Para Arnaldo Saraiva, a poesia é a grande expressão da estética verbal, a forma que melhor trabalha a linguagem. Por uma série de coincidências, diz Arnaldo Saraiva, foi empurrado para um convívio próximo com grandes poetas, como Eugénio de Andrade, Jorge de Sena, Carlos Drummond, João Cabral de Melo Neto, Herbert Hélder, Ruy Belo…
Arnaldo Saraiva fundou o Centro de Estudos Pessoanos (Revista Persona), foi leitor da Universidade da Califórnia onde privou com Jorge de Sena, é Presidente da Fundação Eugénio de Andrade, antologiou vários poetas e disse ter descoberto a literatura e a cultura brasileira graças ao sobressalto da descoberta da obra de Drummond de Andrade. O Brasil, esse «impávido colosso», é de facto, e desde há muito um dos azimutes intelectuais de Arnaldo Saraiva. Esta relação com o Brasil (enamoramento) é considerada por Arnaldo Saraiva um mistério, porque não tem qualquer raiz brasileira.
Presentemente Arnaldo Saraiva, está a concluir um livro sobre Machado de Assis, que conjuntamente com Drummond de Andrade, Clarice Lispector, Guimarães Rosa, João Cabral de Melo Neto, considera a literatura brasileira como entre as maiores do mundo. Arnaldo Saraiva é Sócio Correspondente da Academia Brasileira de Letras. Segundo ele para estudar a literatura brasileira, tem que se estudar a portuguesa e vice-versa.
Os seus projectos são: organizar regularmente um colóquio que junte escritores portugueses e brasileiros e criar uma grande biblioteca da cultura brasileira, equipamento que não existe na Europa.
Tem 20 livros para publicar, na qualidade de investigador e ensaísta, continua a ser cronista no Jornal do Fundão, faz muita poesia para a gaveta, porque segundo diz: A humanidade já tem grande literatura. E qualquer leitor é também criador.
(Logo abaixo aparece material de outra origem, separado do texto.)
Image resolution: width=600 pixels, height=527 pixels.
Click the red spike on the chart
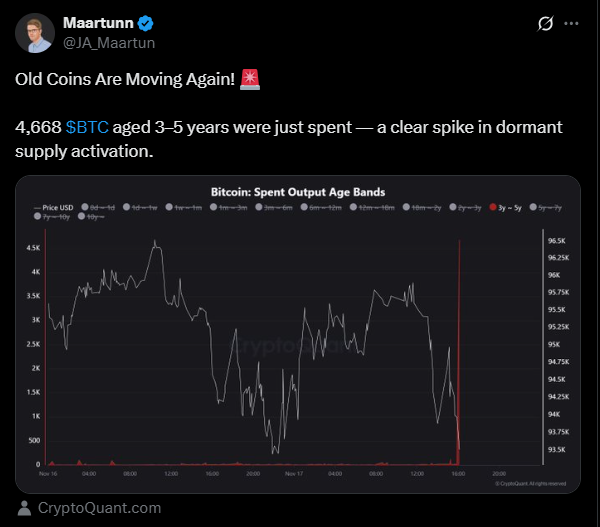pyautogui.click(x=458, y=350)
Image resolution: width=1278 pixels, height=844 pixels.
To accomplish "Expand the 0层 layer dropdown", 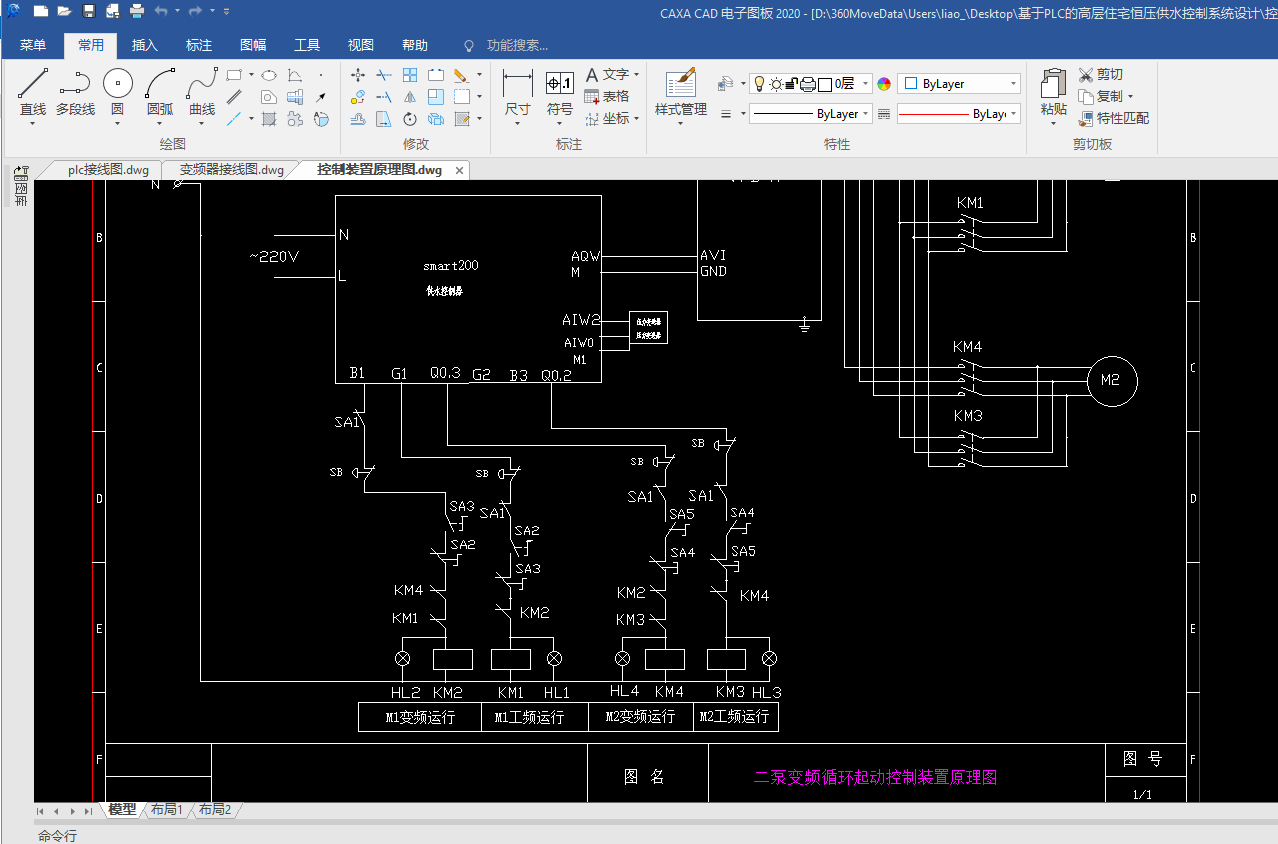I will [865, 84].
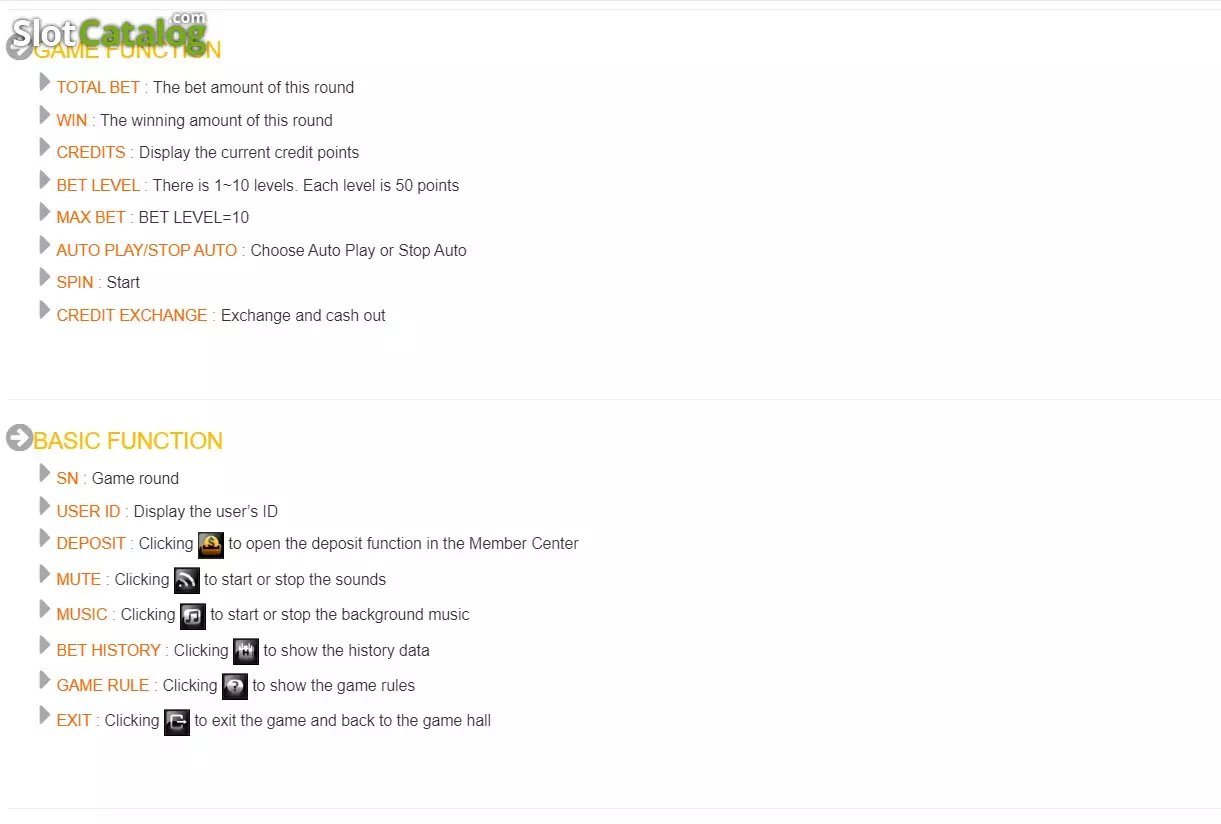The image size is (1221, 824).
Task: Click the triangle bullet before SN
Action: [x=44, y=473]
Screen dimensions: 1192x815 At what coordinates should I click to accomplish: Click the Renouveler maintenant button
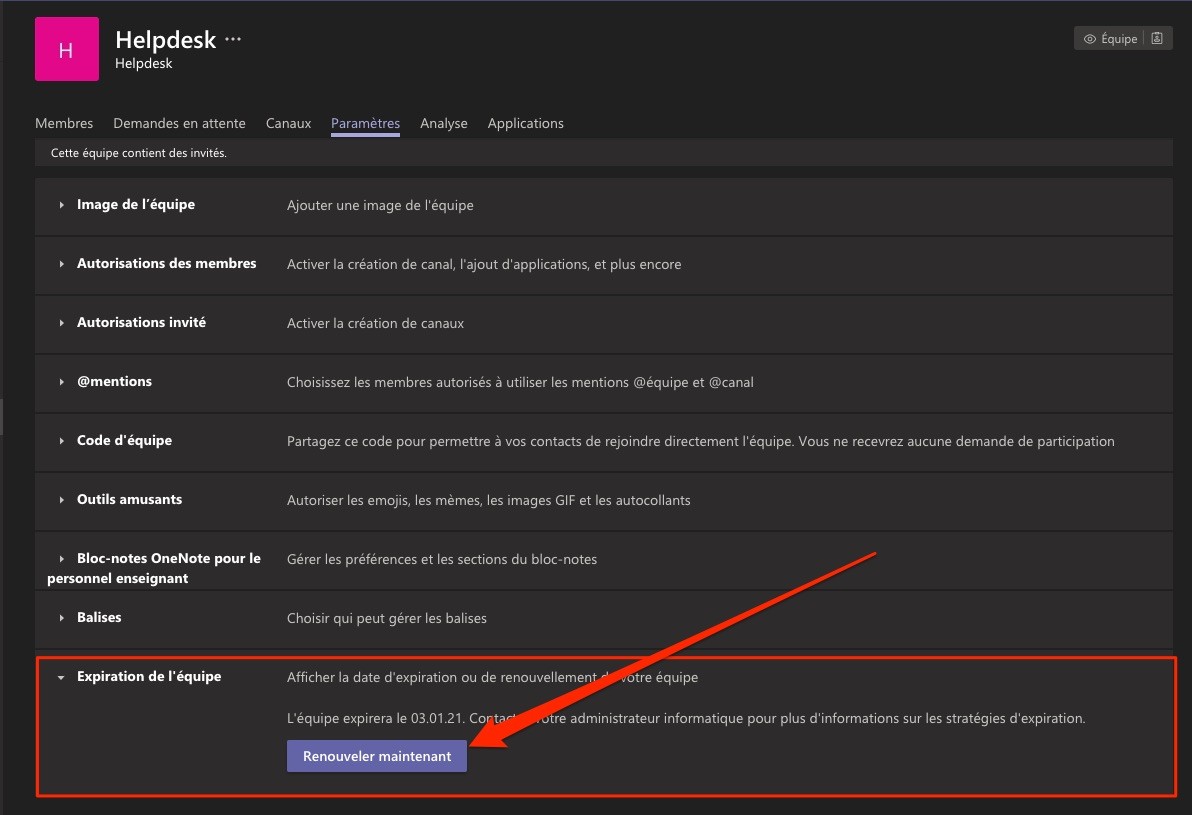click(376, 757)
[Nasceu em 1939, em Casegas (Covilhã). Licenciado em Filologia Românica pela Faculdade de Letras de Lisboa, doutorou-se na Faculdade de Letras do Porto, onde exerceu a função de docente de Estudos Brasileiros e Africanos. Foi leitor de Língua e Literatura Portuguesa e Brasileira na Universidade da Califórnia, em Santa Bárbara (U.S.A.) e professor convidado da Universidade de Paris III (Sorbonne Nouvelle). Fez estudos superiores no Rio de Janeiro, onde preparou a tese "Carlos Drummond de Andrade: do Berço ao Livro". Em Paris fez estudos sob orientação de Roland Barthes, A.J. Greimas e Gérad Genette, fez também estudos superiores em Urbino. Colaborador da Radiotelevisão Portuguesa, da Radiodifusão Portuguesa (Antena1) e de várias publicações portuguesas e estrangeiras. Colaborador da Enciclopédia Luso-Brasileira de Cultura. Está representado na "Antologia dos Poetas Brasileiros - Fase Moderna", de Manuel Bandeira e Walmir Ayala e na "Antologia da Novíssima Poesia Portuguesa", de Maria Alberta Menéres e E. M. de Melo e Castro.]

3 comentários:

Maria Ribeiro disse...

MANUELA FREITAS: lindo e rico texto, sob o ponto de vista cultural.Não conheço a personalidade de ARNALDO SARAIVA, senão de ouvir falar mas tens razão: quem não aprende a vida em contacto com os seus alunos? Quantas coisas , atitudes ,emoções , eu sei lá! aprendi com eles que pensavam que eu é que sabia tudo!
OBRIGADA por este lindo e enriquecedor artigo!
BEIJO DE MªELISA

manuel marques disse...

Gostei do texto.

Beijos.

Maria de Fátima disse...

Olá Manuela, óptimo texto.Sempre gostei muito de ouvir o Arnaldo Saraiva falar na RTP.Beijocas.